__Records to use__
»»

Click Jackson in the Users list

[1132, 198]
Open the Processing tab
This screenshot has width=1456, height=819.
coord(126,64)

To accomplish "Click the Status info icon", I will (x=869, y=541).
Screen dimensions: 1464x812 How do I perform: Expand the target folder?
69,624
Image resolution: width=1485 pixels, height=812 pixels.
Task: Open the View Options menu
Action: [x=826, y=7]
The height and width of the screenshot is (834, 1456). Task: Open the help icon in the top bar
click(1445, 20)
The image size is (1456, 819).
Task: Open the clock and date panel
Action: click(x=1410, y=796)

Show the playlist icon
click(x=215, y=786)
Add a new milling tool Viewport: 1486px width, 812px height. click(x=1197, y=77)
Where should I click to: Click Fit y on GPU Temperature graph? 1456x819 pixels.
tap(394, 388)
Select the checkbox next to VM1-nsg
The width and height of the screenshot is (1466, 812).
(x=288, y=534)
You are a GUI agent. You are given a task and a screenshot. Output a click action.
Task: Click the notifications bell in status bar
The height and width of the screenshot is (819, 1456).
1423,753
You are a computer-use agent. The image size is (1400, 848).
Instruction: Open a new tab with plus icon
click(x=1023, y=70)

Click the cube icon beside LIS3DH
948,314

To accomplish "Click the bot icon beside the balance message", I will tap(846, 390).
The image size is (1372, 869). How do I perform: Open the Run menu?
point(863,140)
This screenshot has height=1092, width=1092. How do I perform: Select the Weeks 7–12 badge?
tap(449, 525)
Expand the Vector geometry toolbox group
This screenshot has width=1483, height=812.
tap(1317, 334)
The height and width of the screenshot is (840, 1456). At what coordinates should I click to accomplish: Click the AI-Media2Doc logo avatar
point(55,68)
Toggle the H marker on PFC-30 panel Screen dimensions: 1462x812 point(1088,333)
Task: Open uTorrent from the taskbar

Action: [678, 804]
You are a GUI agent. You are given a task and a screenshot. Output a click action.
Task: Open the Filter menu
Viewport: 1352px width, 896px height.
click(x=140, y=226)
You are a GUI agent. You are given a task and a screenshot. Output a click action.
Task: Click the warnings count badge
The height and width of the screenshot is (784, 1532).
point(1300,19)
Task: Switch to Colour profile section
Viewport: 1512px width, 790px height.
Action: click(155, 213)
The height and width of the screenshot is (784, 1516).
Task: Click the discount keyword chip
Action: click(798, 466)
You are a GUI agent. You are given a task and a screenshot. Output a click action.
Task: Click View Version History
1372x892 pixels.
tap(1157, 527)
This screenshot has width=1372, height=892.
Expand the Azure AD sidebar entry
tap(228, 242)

««

__Work request__
Return each line of the data exactly as it was given.

__Solved exercise__
Click Jackson in the Users list

[1132, 198]
Open the Processing tab
This screenshot has width=1456, height=819.
coord(126,64)

To accomplish "Click the Status info icon", I will (x=869, y=541).
Screen dimensions: 1464x812 How do I perform: Expand the target folder?
69,624
Image resolution: width=1485 pixels, height=812 pixels.
Task: Open the View Options menu
Action: [x=826, y=7]
The height and width of the screenshot is (834, 1456). Task: Open the help icon in the top bar
click(1445, 20)
The image size is (1456, 819).
Task: Open the clock and date panel
Action: click(x=1410, y=796)

Show the playlist icon
click(x=215, y=786)
Add a new milling tool Viewport: 1486px width, 812px height. click(x=1197, y=77)
Where should I click to: Click Fit y on GPU Temperature graph? 1456x819 pixels.
tap(394, 388)
Select the checkbox next to VM1-nsg
The width and height of the screenshot is (1466, 812).
(x=288, y=534)
You are a GUI agent. You are given a task and a screenshot. Output a click action.
Task: Click the notifications bell in status bar
The height and width of the screenshot is (819, 1456).
1423,753
You are a computer-use agent. The image size is (1400, 848).
Instruction: Open a new tab with plus icon
click(x=1023, y=70)

Click the cube icon beside LIS3DH
948,314

To accomplish "Click the bot icon beside the balance message", I will tap(846, 390).
The image size is (1372, 869). How do I perform: Open the Run menu?
point(863,140)
This screenshot has height=1092, width=1092. How do I perform: Select the Weeks 7–12 badge?
tap(449, 525)
Expand the Vector geometry toolbox group
This screenshot has width=1483, height=812.
tap(1317, 334)
The height and width of the screenshot is (840, 1456). At what coordinates should I click to accomplish: Click the AI-Media2Doc logo avatar
point(55,68)
Toggle the H marker on PFC-30 panel Screen dimensions: 1462x812 point(1088,333)
Task: Open uTorrent from the taskbar

Action: [678, 804]
You are a GUI agent. You are given a task and a screenshot. Output a click action.
Task: Open the Filter menu
Viewport: 1352px width, 896px height.
click(x=140, y=226)
You are a GUI agent. You are given a task and a screenshot. Output a click action.
Task: Click the warnings count badge
The height and width of the screenshot is (784, 1532).
point(1300,19)
Task: Switch to Colour profile section
Viewport: 1512px width, 790px height.
Action: click(155, 213)
The height and width of the screenshot is (784, 1516).
Task: Click the discount keyword chip
Action: click(798, 466)
You are a GUI agent. You are given a task and a screenshot. Output a click action.
Task: Click View Version History
1372x892 pixels.
tap(1157, 527)
This screenshot has width=1372, height=892.
Expand the Azure AD sidebar entry
tap(228, 242)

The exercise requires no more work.